Little Boy Won't Stop Crying On Plane - What Woman Does Leaves Passengers Stunned

It was one hour into an eight-hour flight, and the flight had been delayed. A young African boy with special needs had already had enough, and he began to wail in distress.

His mother was overwhelmed. The flight crew didn't know what to do. Passengers looked on helplessly, desperate for some peace.

One woman stood up and shocked everyone when she approached the boy.

Rochel Groner from Charlotte, North Carolina and her husband, Bentzion, were chaperoning teens on a trip to Israel. The two worked with special needs children, and the minute Rochel heard the boy's cries, she immediately realized something.

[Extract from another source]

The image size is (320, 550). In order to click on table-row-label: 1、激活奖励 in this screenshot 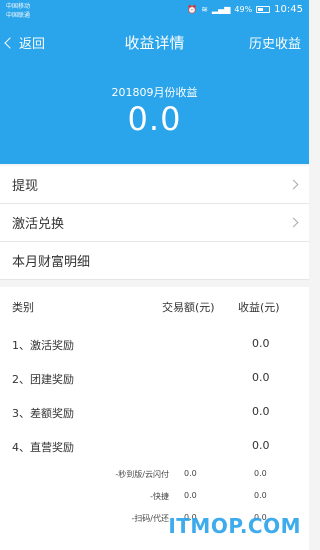, I will do `click(43, 346)`.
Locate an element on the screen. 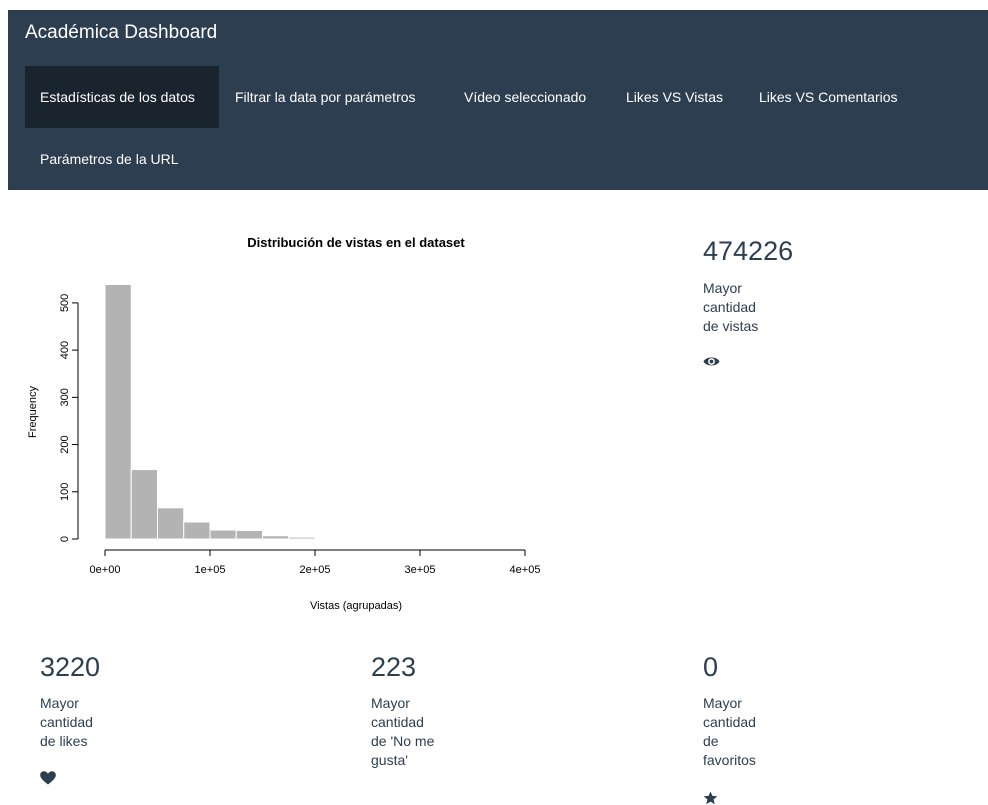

"It was just kind of a shrieking without any words,” Groner says. “I recognized it right away as a child with special needs," she explained.

Rochel says she's usually pretty shy, and looks to blend into the background. This time, on this flight, she took center stage.

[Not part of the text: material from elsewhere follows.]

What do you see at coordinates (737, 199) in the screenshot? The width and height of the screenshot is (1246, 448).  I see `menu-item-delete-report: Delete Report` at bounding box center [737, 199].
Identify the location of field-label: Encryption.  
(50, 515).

She believed the boy was autistic, and knew that autistic people don't like enclosed spaces, and that they need to feel in control of their environment. A plane ride can be extremely distressing to a special needs child.

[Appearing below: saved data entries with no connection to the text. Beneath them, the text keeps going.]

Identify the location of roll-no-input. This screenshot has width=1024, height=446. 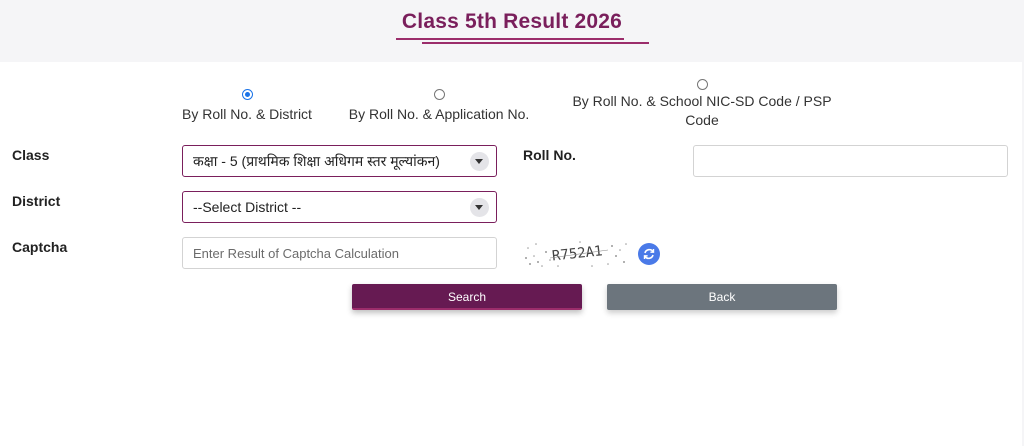
(850, 161).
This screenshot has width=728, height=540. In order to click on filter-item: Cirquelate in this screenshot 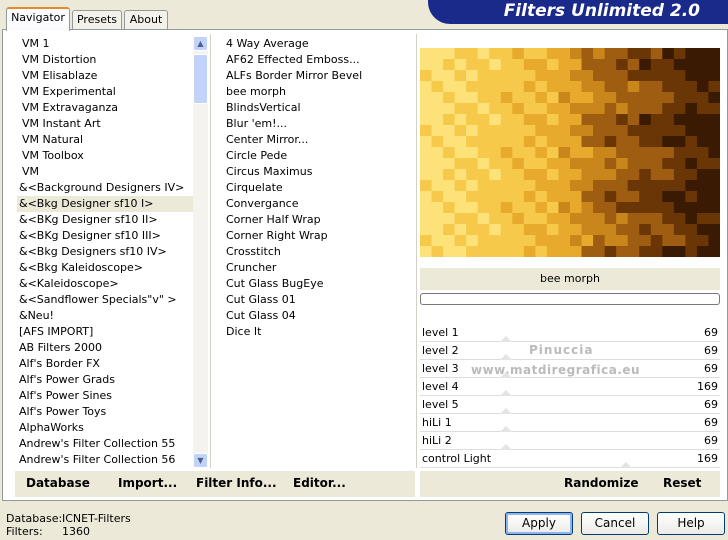, I will do `click(319, 188)`.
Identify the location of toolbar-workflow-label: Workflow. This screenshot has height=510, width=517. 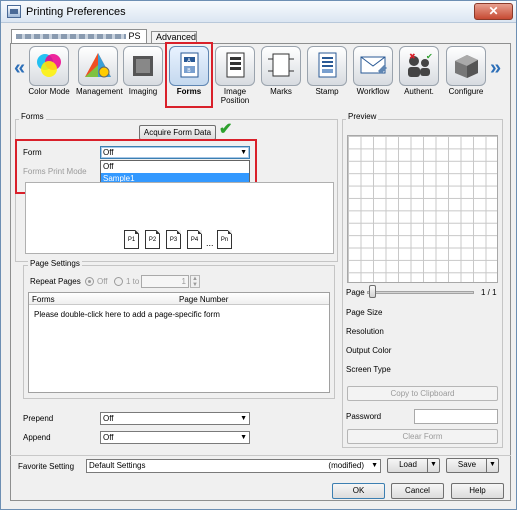
(373, 92).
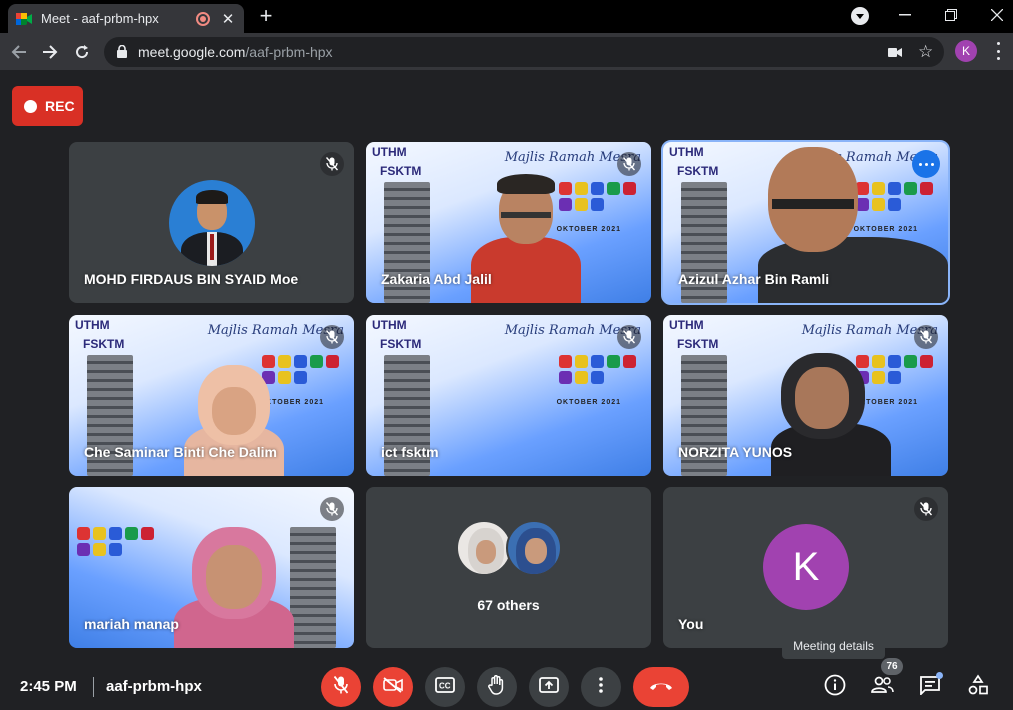 The width and height of the screenshot is (1013, 710). I want to click on bookmark-star-icon: ☆, so click(926, 52).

The woman walked up to the boy, who was about eight years old and had tears streaming down his face. She held out her hand, and the boy immediately stopped crying and looked up at her.

He took her hand, and she walked him down the aisle to a spot on the floor next to an emergency exit.

“I put him in my lap and gave him a firm hug and I just started to rock him,” she says. His body had been tensed. Soon, “you could feel his muscles start to relax.”

Groner asked the flight attendant for a pen and grabbed a nausea bag. She started doodling, as the boy watched intently. He was absorbed in whatever Rochel drew.

The flight crew brought some comfort items: a pillow, some cookies, some juice, more air sick bags for scribbling.

For the entire flight, Rochel managed to entertain the child and keep him calm.

Bentzion, proud of his wife, snapped a picture to remember the moment.

"You don't always need to do something crazy to make a difference in someone else's life," he said. "Sometimes it's just sticking out your hand, sometimes it's just a smile... you really can change someone else's life."

He adds, "And the ripple effect could be huge."

The boy’s mother, the passengers and flight crew were very grateful to Rochel. The airline put out the following statement: "Our Brussels Airlines crew did its utmost to comfort the child, when two passengers offered their assistance as they were specialized in comforting people showing symptoms of stress,” the airline said in a statement.

“After some minutes, the symptoms disappeared. It goes without saying that our cabin crew remained during this entire period next to the child and the two passengers who were assisting and thanked the two passengers for their spontaneous support.”

“Everybody’s been on a flight with a screaming child, and this is another way to defuse the situation,” Rochel said. “Just ask: is there something I can do? Smile, don’t scowl.”